ABOUT THIS EXERCISE
Within the entries below, every line containing "agent" is to be copied.

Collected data
************

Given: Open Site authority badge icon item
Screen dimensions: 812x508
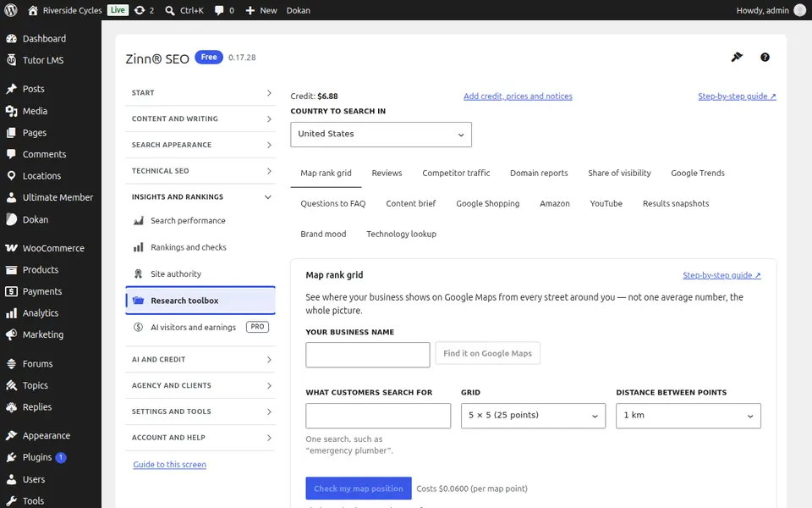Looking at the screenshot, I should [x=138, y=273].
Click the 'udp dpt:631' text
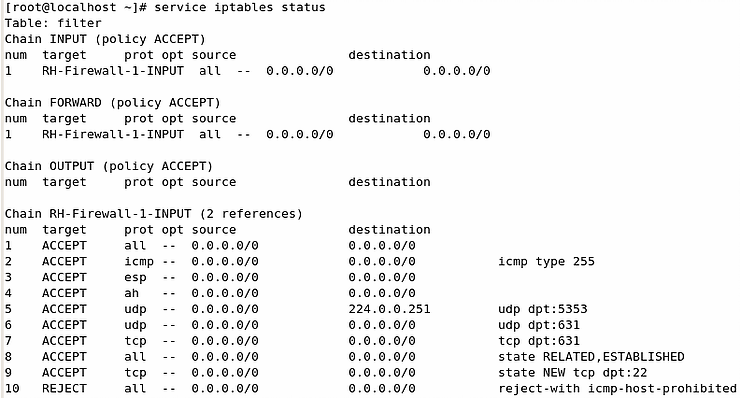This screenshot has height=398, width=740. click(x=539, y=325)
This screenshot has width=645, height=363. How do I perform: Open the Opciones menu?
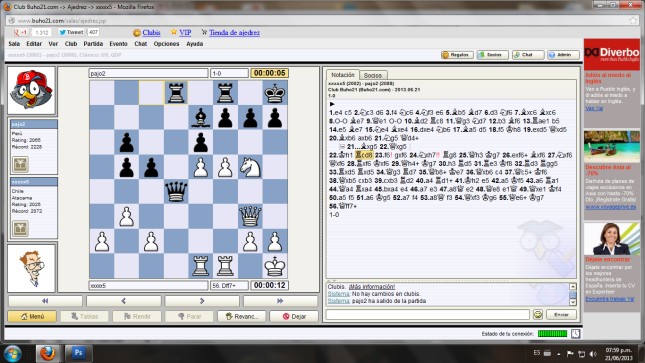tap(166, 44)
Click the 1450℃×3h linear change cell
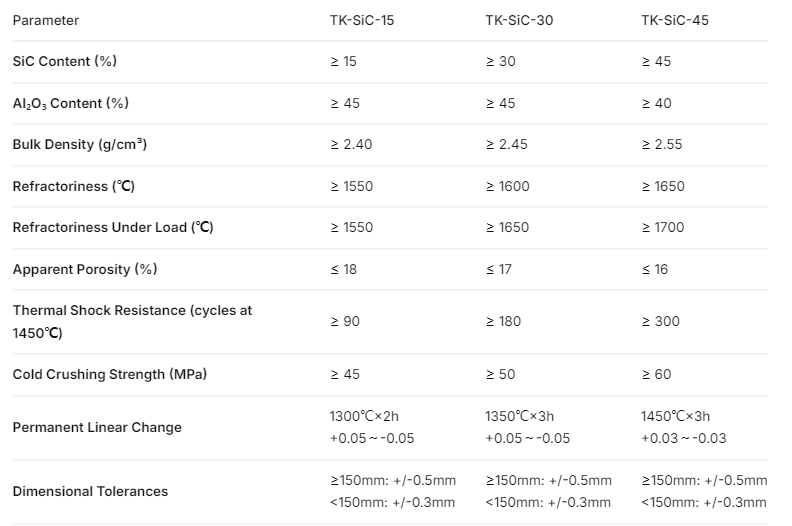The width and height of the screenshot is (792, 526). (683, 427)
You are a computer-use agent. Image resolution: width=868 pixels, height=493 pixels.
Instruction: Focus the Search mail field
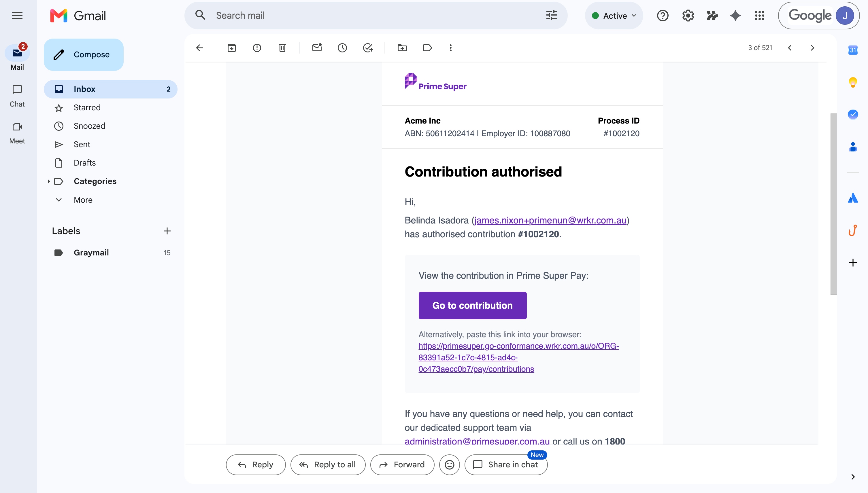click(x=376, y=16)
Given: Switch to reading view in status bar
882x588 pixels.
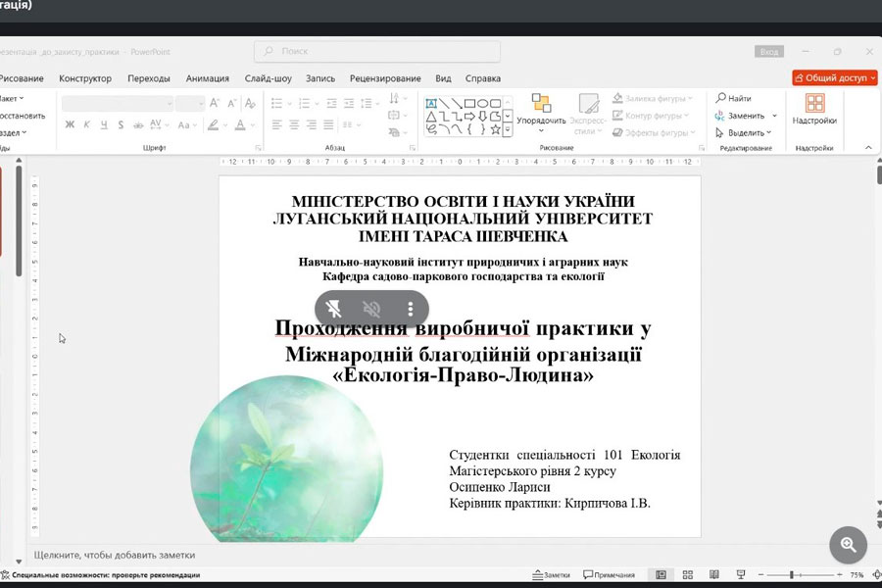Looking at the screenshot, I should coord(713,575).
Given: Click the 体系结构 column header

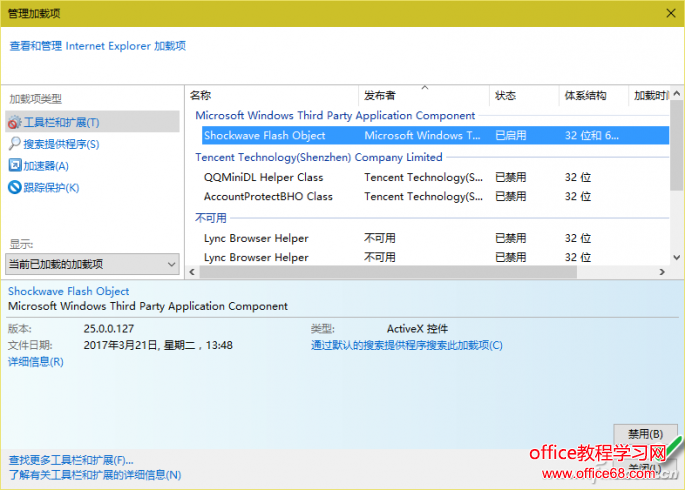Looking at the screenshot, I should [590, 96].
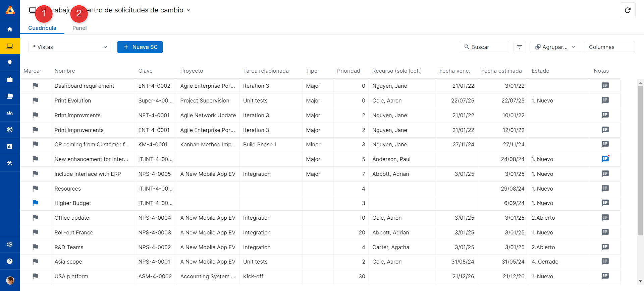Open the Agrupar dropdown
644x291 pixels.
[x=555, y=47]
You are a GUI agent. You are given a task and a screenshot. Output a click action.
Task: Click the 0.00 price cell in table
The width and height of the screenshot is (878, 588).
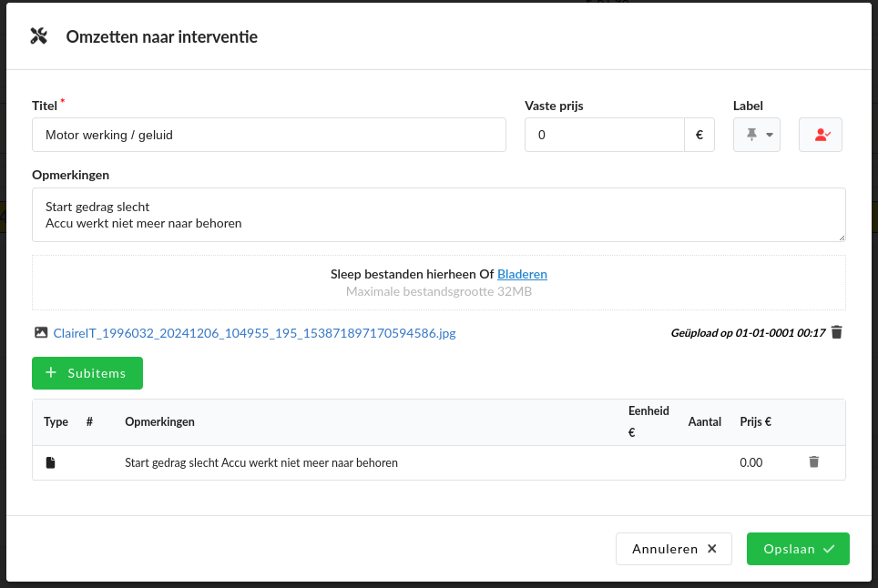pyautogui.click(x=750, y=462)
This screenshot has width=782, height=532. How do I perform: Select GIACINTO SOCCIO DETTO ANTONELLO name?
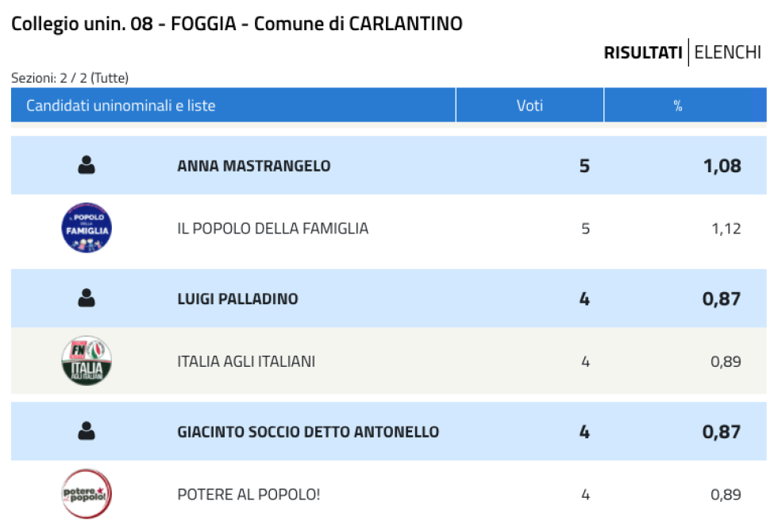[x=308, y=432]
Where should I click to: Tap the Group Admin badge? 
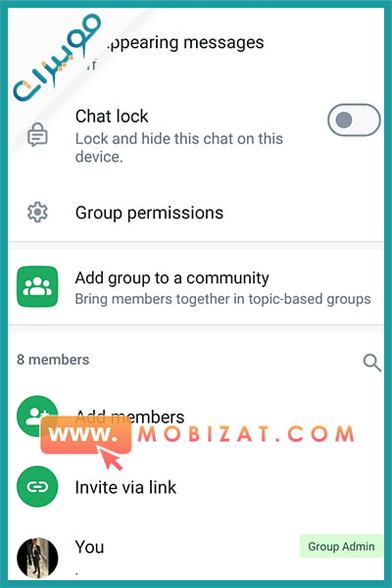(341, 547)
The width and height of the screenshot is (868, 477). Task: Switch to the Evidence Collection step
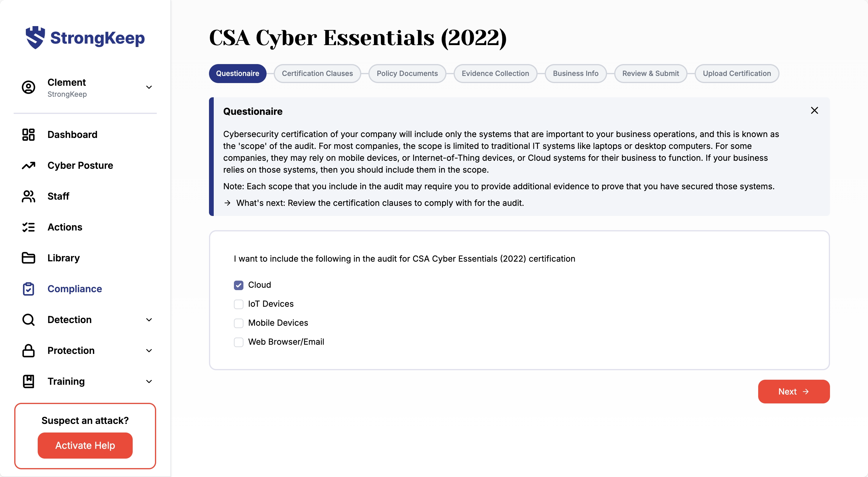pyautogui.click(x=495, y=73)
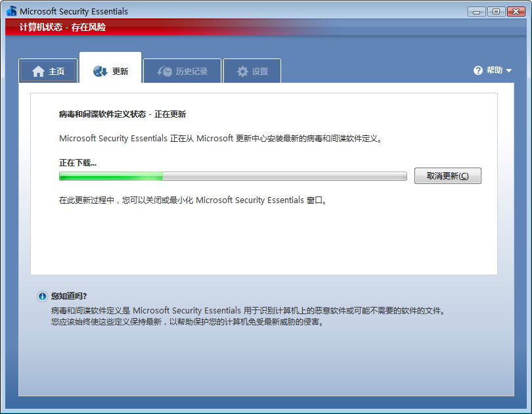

************

TASK ANSWER
You are a computer-use agent. Image resolution: width=868 pixels, height=493 pixels.
You are a GUI agent. You are given a task and a screenshot. Output a click action.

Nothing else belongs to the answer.